Extracted data START

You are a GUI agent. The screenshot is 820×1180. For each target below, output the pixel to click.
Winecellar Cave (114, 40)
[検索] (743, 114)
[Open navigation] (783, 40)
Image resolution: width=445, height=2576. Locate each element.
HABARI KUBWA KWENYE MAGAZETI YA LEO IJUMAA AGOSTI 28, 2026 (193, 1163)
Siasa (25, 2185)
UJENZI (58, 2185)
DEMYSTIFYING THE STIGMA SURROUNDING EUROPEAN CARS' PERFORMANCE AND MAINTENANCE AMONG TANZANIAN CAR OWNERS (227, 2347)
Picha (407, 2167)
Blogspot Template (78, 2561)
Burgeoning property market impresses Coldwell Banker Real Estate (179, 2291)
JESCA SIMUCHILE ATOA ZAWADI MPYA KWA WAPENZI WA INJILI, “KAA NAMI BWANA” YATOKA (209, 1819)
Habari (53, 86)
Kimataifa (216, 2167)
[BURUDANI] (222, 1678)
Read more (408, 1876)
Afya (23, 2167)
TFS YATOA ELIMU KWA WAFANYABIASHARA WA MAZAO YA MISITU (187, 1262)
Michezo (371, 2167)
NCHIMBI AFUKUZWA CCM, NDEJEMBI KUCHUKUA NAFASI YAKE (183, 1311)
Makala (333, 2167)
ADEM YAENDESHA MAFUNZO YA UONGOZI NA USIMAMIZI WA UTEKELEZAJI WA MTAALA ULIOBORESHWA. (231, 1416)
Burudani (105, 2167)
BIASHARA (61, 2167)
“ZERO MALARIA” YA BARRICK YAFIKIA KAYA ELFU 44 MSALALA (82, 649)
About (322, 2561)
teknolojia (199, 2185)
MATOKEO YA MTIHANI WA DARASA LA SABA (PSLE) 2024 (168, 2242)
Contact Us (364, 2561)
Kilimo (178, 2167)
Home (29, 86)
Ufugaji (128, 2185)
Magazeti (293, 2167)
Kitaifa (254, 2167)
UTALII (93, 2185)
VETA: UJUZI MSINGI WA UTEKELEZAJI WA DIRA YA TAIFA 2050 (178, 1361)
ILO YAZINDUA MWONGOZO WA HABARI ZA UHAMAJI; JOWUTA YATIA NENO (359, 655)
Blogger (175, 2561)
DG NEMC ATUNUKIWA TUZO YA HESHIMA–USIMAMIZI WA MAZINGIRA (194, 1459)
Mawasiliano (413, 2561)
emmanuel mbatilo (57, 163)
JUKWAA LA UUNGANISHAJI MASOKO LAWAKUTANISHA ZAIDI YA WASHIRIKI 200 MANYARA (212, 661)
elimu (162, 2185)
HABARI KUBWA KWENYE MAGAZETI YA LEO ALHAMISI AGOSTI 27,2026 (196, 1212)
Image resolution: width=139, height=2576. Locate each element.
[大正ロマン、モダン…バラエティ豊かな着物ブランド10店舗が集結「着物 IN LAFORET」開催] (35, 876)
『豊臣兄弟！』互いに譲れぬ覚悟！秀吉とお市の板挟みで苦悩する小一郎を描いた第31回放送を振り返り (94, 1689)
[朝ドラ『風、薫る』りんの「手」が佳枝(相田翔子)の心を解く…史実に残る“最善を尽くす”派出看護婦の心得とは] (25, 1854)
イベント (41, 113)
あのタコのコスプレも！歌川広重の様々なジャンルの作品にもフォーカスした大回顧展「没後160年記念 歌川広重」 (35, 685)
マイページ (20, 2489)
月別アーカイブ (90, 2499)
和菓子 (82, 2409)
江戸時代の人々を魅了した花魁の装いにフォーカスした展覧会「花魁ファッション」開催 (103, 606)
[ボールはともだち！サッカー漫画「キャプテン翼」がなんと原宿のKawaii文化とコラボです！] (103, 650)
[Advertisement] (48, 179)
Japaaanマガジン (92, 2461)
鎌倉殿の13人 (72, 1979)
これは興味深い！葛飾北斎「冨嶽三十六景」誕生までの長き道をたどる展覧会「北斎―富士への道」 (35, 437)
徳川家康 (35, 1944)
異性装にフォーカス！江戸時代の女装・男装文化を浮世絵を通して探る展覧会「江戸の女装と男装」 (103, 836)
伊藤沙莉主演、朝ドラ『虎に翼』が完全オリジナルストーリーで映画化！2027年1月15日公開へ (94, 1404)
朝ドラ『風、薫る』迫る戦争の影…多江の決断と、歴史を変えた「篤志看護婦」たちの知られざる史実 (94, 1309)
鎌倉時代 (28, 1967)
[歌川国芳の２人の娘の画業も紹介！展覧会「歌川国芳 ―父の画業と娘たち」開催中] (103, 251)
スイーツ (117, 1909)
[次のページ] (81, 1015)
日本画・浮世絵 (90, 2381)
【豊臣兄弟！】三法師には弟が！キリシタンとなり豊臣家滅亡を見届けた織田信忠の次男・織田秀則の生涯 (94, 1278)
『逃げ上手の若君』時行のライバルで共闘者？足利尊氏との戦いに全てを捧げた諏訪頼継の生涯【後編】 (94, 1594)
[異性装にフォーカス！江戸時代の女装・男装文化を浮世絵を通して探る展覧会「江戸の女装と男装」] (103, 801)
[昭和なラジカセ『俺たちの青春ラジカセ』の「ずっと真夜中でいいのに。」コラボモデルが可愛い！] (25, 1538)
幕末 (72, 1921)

Extracted data END

Your assignment ▸
Check all the records above and select each line where the string "Locate" is found.

Answer below ▸
Image resolution: width=445, height=2576. Locate each element.
Image resolution: width=139, height=2576. Locate each element.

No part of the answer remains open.